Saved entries

▬▬▬▬▬▬▬▬▬▬

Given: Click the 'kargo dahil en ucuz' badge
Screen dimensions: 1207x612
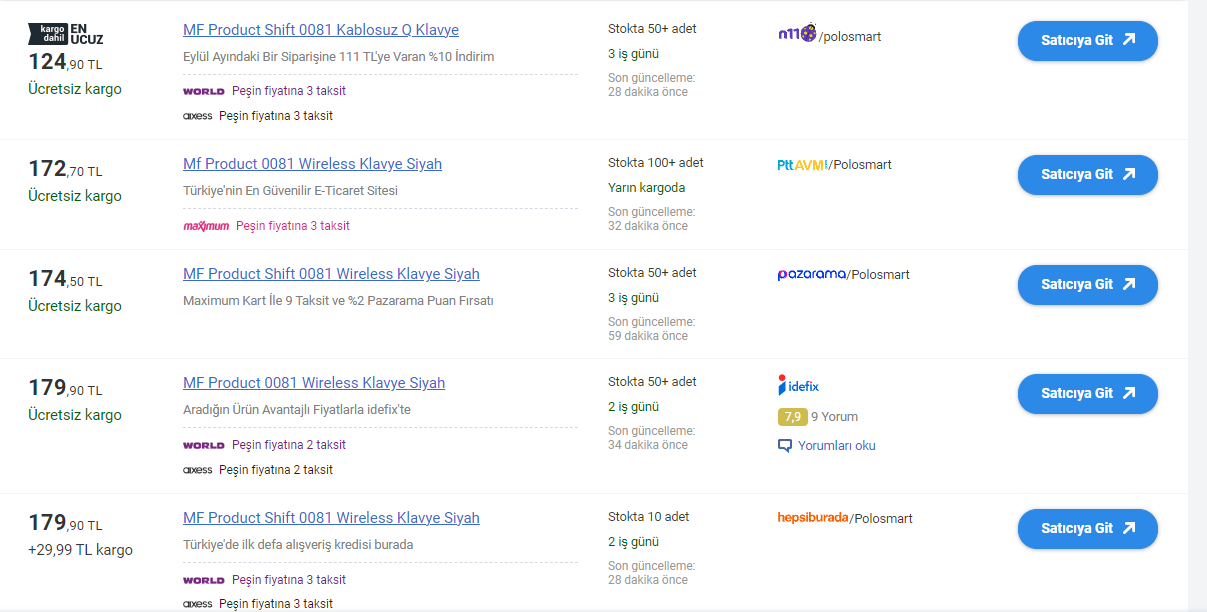Looking at the screenshot, I should click(65, 35).
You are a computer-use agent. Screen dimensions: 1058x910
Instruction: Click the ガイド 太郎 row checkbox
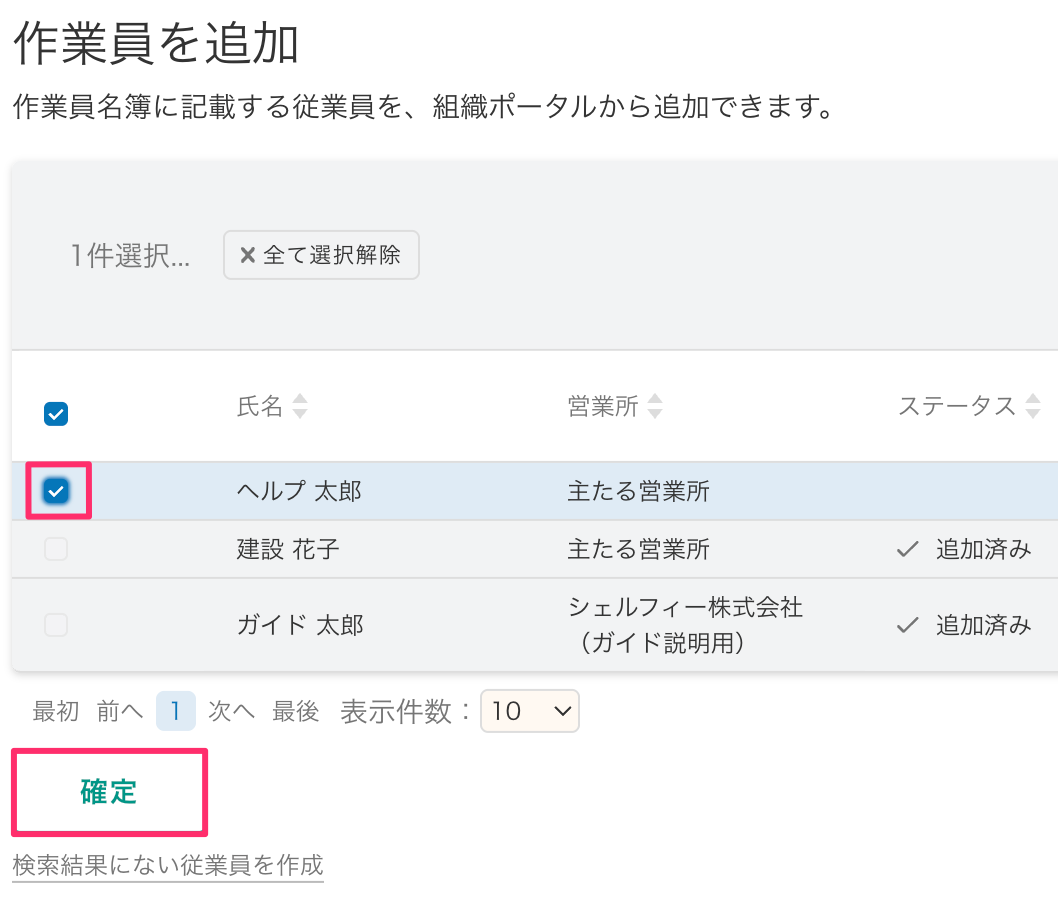56,625
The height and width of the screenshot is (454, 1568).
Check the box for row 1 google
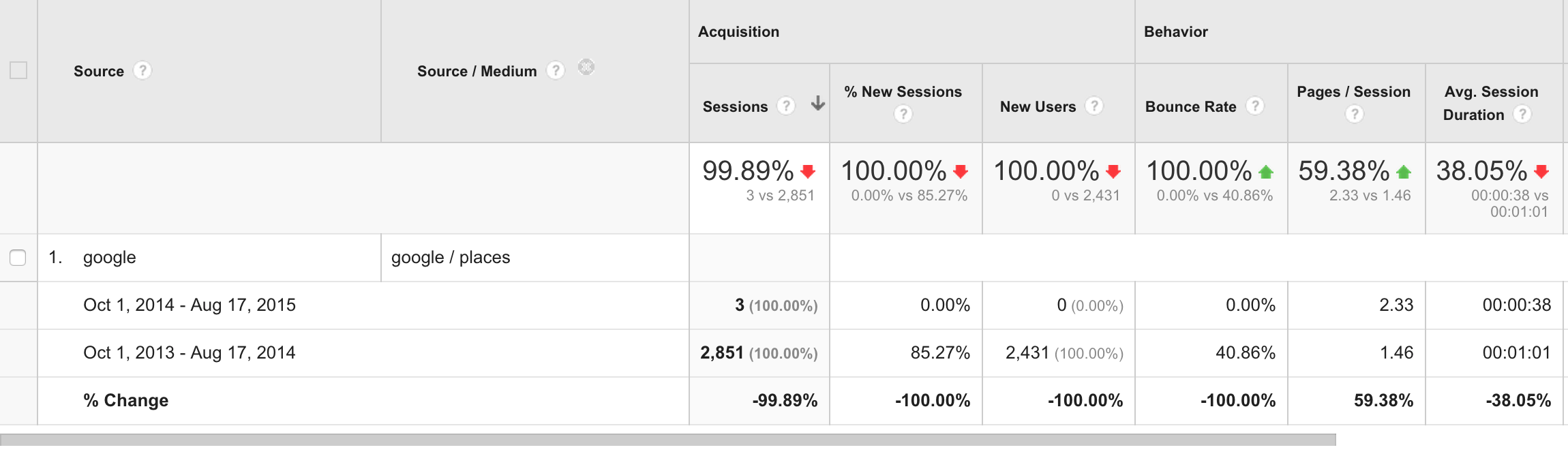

▬▬▬▬▬▬▬▬▬▬

**AIM OF THE EXERCISE**
The answer is the run of lines from the one with "The height and" through the final line of the data, copied exactly, and nothing else; no pictures.

**RESULT FOR THIS TASK**
The height and width of the screenshot is (454, 1568).
Check the box for row 1 google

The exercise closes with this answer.